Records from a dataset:
=== Section Start ===
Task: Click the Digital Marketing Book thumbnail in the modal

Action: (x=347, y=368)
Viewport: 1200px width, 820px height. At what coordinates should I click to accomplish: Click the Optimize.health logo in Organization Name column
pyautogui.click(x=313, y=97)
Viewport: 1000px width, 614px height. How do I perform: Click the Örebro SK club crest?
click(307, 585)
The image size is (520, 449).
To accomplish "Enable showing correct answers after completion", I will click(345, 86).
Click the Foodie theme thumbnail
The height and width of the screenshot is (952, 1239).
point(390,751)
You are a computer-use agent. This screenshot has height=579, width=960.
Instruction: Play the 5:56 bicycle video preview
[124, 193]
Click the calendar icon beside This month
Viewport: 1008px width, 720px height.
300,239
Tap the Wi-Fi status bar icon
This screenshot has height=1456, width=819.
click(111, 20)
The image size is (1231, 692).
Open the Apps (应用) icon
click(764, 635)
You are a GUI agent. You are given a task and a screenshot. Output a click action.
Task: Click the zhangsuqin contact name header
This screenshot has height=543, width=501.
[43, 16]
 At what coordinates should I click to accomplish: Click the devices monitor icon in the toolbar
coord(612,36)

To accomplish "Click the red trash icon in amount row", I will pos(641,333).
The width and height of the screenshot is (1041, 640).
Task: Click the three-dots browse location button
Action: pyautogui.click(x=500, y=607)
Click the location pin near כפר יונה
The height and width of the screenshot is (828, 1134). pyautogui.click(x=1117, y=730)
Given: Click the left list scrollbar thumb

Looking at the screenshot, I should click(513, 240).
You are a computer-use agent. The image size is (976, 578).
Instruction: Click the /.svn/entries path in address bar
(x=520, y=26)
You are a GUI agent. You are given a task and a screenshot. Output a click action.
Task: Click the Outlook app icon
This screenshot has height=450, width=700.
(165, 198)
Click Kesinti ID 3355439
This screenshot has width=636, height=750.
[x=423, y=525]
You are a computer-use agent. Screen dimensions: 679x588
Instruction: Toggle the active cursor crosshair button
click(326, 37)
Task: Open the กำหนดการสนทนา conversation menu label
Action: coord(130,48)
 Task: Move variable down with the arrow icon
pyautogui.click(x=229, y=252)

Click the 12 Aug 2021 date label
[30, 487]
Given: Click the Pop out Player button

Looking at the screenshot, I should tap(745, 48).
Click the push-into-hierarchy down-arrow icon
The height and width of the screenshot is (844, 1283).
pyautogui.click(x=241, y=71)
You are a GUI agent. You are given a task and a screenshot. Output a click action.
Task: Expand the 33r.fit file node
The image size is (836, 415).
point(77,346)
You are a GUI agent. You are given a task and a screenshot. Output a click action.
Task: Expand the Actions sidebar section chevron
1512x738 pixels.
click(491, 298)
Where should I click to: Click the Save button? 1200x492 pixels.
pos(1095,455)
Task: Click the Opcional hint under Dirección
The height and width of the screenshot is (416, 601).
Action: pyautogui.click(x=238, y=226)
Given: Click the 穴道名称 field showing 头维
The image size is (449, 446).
=== Section End ===
▶ _EXERCISE DETAILS_
Which lines in the data hold the string "Expand"? Copy each of them.

▶ _YOUR SOLUTION_
Task: Expand the 33r.fit file node
Task: Expand the Actions sidebar section chevron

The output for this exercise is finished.